Das SPV hält die Aktien der Startups, veräußert sie zu einem späteren Zeitpunkt und verteilt die dabei erzielten Veräußerungsgewinne unter den Aktionären des SPV.
Das SPV unterliegt der französischen Körperschaftsteuer (impôt sur les sociétés, IS) zum Regelsatz von 25 % auf den Nettogewinn.
Dividenden, die ein SPV bezieht, sind zu 95 % von der Körperschaftsteuer befreit, sofern das SPV mindestens 5 % des Gesellschaftskapitals der ausschüttenden Gesellschaft hält.
Positive Erträge (Veräußerungsgewinne), die das SPV bei der Veräußerung seiner Beteiligungen an einem Startup erzielt, sind zu 88 % von der Körperschaftsteuer befreit, sofern das SPV mindestens 5 % des Gesellschaftskapitals des Startups hält und diese Beteiligung vor der Veräußerung mindestens zwei Jahre lang gehalten hat.
Ob und in welchem Umfang Sie steuerliche Vergünstigungen in Anspruch nehmen können, hängt von Ihrem steuerlichen Wohnsitz ab. Die für in Deutschland steuerlich ansässige Anleger geltenden Regelungen werden derzeit erarbeitet und in Kürze an dieser Stelle veröffentlicht.
Bitte wenden Sie sich bis dahin an Ihren Steuerberater, um Ihre persönliche Situation zu prüfen.
Jedes Investitionsvorhaben wird von einem unabhängigen Steueranwalt geprüft, um die anwendbaren steuerlichen Regelungen zu bestimmen.
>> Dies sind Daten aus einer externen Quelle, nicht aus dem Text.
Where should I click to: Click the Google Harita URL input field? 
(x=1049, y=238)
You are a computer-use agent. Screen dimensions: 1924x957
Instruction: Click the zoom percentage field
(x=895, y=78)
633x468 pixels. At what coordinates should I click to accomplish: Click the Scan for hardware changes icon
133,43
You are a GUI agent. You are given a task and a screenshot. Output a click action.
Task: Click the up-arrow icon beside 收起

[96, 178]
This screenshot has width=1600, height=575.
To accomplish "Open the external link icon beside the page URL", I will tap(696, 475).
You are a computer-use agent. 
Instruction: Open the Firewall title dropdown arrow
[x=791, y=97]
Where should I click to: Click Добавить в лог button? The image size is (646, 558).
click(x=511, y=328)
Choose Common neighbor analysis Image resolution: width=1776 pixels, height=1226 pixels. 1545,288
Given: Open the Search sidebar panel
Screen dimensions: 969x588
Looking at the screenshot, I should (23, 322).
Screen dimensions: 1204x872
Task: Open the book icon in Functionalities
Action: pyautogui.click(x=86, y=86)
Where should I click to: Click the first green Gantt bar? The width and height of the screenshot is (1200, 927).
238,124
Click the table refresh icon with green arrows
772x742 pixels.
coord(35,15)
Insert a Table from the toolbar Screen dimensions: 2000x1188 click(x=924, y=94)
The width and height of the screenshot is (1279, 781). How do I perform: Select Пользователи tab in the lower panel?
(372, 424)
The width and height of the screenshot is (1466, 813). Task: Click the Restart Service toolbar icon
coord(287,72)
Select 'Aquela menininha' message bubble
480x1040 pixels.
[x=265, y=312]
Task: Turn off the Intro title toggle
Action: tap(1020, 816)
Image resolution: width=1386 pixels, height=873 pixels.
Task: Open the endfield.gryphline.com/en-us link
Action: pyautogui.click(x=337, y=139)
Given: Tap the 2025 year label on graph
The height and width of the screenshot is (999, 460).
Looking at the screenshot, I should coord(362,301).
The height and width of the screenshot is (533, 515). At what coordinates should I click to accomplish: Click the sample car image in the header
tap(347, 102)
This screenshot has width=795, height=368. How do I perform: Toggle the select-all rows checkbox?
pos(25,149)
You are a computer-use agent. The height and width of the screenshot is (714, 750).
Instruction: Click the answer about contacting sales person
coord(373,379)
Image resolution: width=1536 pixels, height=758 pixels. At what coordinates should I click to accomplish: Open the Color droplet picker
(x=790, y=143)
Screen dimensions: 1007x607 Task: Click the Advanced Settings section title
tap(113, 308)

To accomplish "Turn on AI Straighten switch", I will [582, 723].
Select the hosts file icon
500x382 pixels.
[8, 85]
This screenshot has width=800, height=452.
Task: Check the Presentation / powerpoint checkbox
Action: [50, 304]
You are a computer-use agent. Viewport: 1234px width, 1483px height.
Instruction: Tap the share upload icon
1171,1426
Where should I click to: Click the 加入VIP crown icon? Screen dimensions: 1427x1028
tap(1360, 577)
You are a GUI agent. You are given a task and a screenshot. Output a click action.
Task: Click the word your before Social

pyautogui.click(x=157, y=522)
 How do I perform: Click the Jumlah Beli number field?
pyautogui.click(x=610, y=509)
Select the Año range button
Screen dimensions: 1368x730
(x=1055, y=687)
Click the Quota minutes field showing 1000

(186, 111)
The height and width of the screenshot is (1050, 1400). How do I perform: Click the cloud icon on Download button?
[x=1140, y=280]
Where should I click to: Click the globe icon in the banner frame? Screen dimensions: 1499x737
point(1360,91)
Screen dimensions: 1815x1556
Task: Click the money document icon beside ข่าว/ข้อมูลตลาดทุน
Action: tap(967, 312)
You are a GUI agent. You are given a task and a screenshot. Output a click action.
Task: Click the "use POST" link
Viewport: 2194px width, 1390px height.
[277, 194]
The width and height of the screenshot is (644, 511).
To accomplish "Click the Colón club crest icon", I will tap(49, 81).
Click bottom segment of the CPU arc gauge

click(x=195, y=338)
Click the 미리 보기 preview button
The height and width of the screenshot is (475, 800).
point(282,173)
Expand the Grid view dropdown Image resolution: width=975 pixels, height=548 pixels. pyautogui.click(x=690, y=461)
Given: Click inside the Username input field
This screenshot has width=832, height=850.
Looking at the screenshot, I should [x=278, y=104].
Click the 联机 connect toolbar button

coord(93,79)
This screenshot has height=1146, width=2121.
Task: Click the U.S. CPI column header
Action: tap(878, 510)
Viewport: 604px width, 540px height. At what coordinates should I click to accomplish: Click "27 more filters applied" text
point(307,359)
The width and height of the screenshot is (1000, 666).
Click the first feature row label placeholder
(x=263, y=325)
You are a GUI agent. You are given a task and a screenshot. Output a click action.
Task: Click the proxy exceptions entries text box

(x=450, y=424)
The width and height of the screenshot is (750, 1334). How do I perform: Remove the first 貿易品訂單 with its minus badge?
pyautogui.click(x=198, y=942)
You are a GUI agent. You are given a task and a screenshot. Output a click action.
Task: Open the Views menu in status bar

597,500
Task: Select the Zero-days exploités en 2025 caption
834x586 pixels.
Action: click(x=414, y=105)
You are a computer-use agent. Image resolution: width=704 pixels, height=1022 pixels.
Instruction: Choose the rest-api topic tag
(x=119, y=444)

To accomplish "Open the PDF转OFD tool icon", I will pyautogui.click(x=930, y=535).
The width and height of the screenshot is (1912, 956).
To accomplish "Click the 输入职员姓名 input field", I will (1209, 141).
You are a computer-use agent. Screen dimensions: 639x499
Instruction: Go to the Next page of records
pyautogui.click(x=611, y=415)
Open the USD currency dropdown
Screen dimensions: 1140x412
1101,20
Die steuerliche Behandlung kann sich künftig ändern und hängt von der individuellen Situation jedes Zeichners sowie von der Einhaltung der für die jeweilige Regelung geltenden Voraussetzungen ab (insbesondere Haltedauer, Eigenschaft und Unabhängigkeit des Anlegers, steuerlicher Wohnsitz, Investitionsobergrenzen, Erklärungspflichten). Es empfiehlt sich, Berater hinzuzuziehen, um bei der Beurteilung dieser Punkte unterstützt zu werden.
Die Besteuerung von Dividenden richtet sich nach dem steuerlichen Wohnsitz des Empfängers. Die für in Deutschland steuerlich ansässige Anleger geltenden Regelungen werden derzeit erarbeitet und in Kürze an dieser Stelle veröffentlicht.
Bitte wenden Sie sich bis dahin an Ihren Steuerberater, um Ihre persönliche Situation zu prüfen.